Data extracted from a collection:
_____
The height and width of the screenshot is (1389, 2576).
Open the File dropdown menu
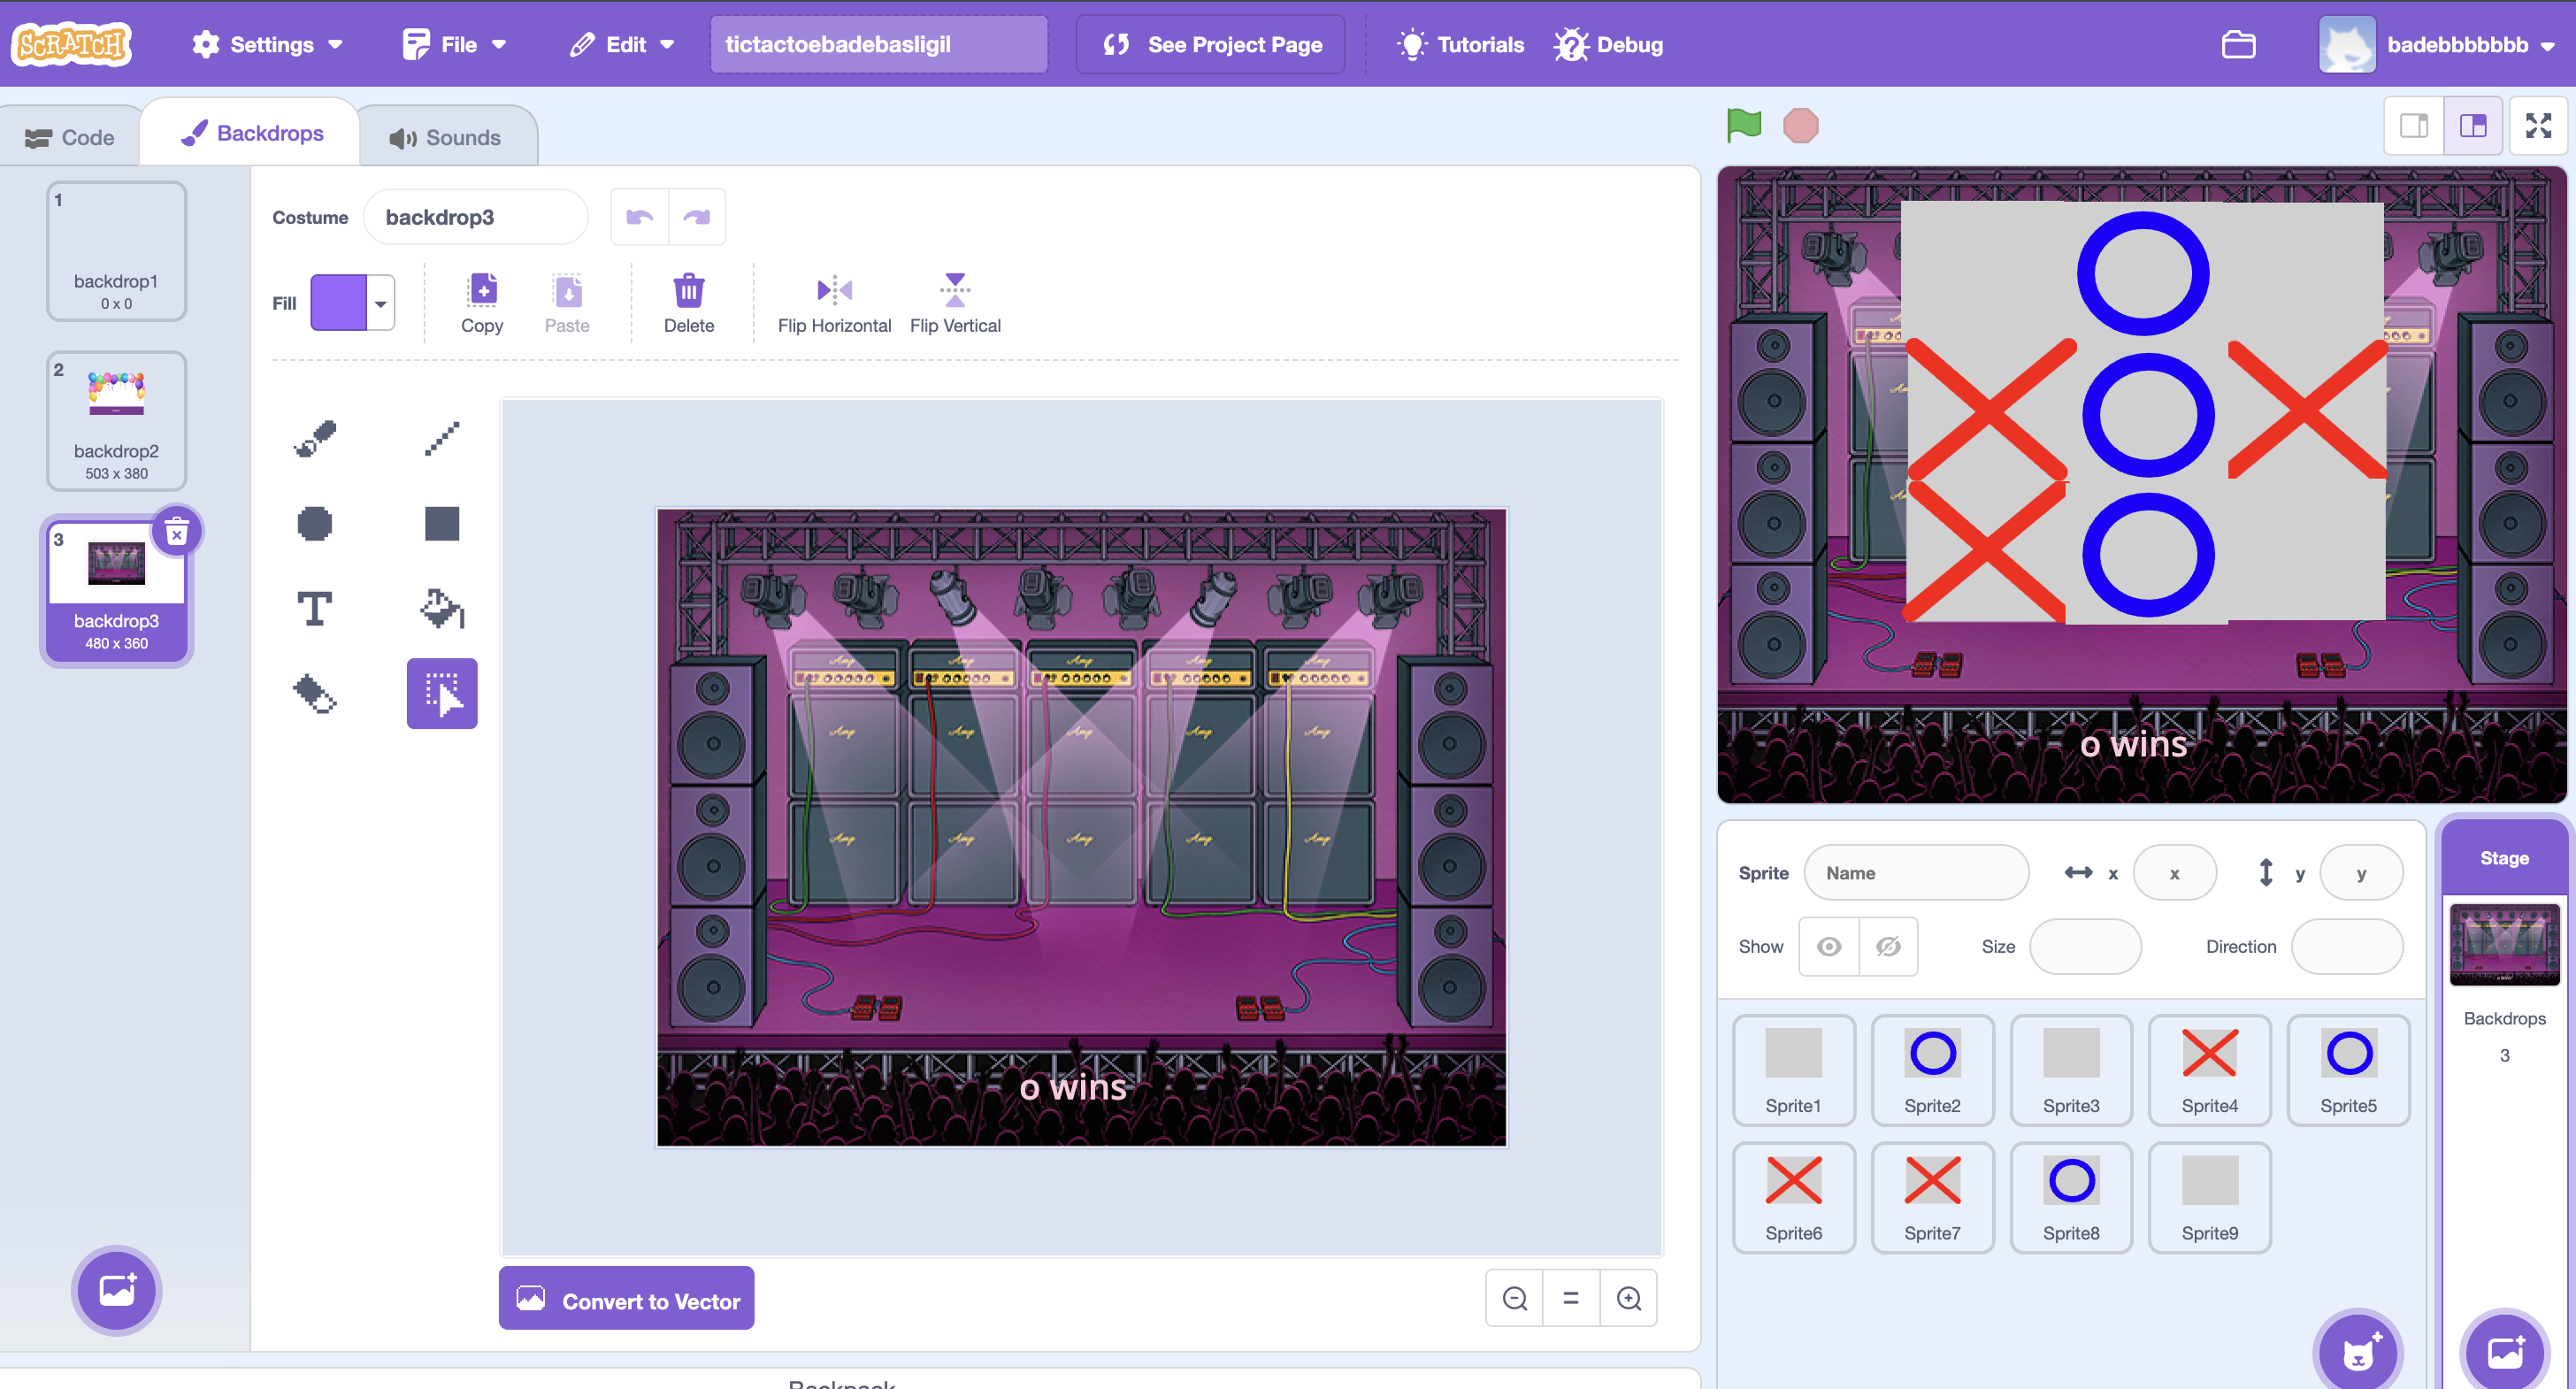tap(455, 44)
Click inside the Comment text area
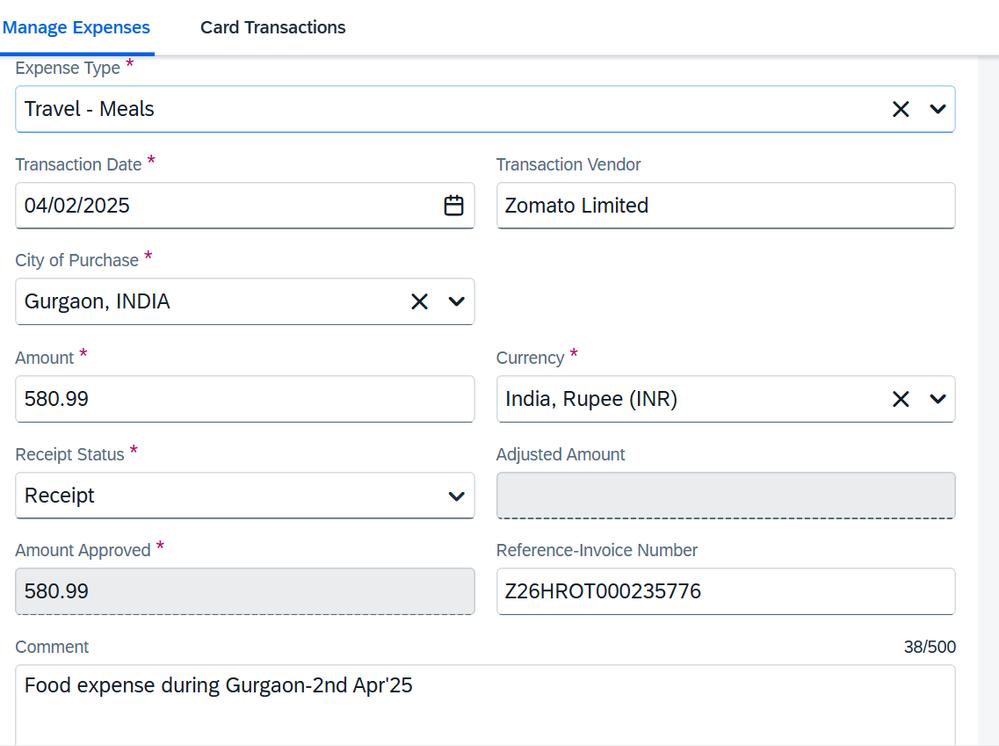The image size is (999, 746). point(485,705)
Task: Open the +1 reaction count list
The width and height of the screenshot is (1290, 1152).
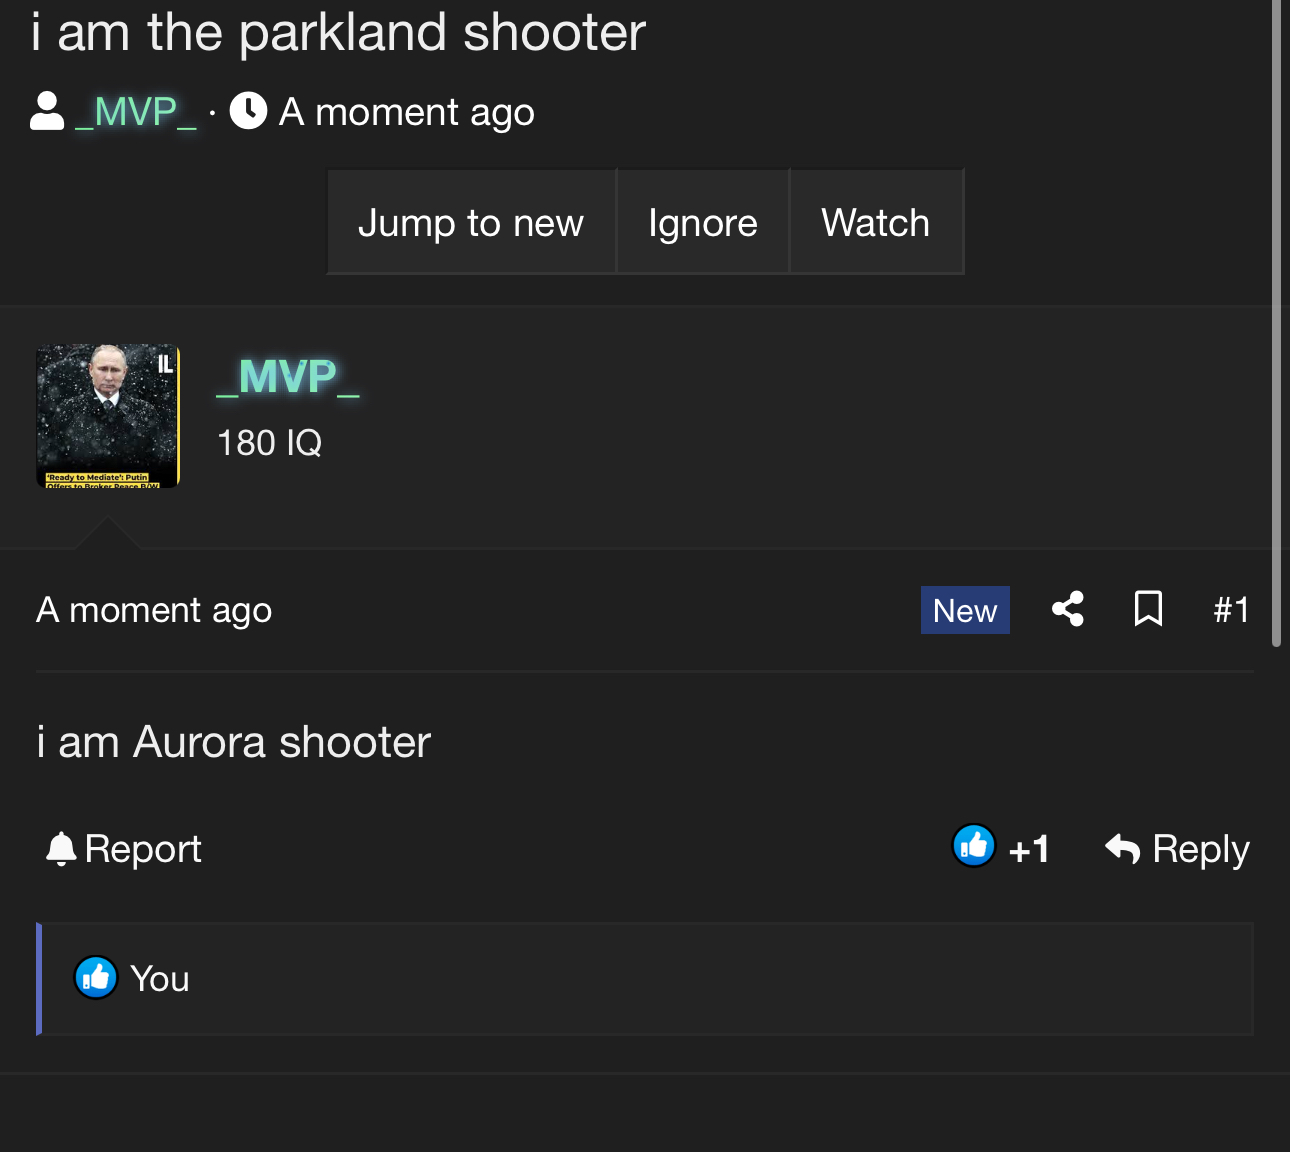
_____
Task goal:
Retype each record exactly as it appears above and drop the images.

Exercise output:
The height and width of the screenshot is (1389, 2576).
Open the File dropdown menu
tap(455, 44)
Click inside the Comment text area
The image size is (999, 746). point(485,705)
Task: Open the +1 reaction count list
The width and height of the screenshot is (1290, 1152).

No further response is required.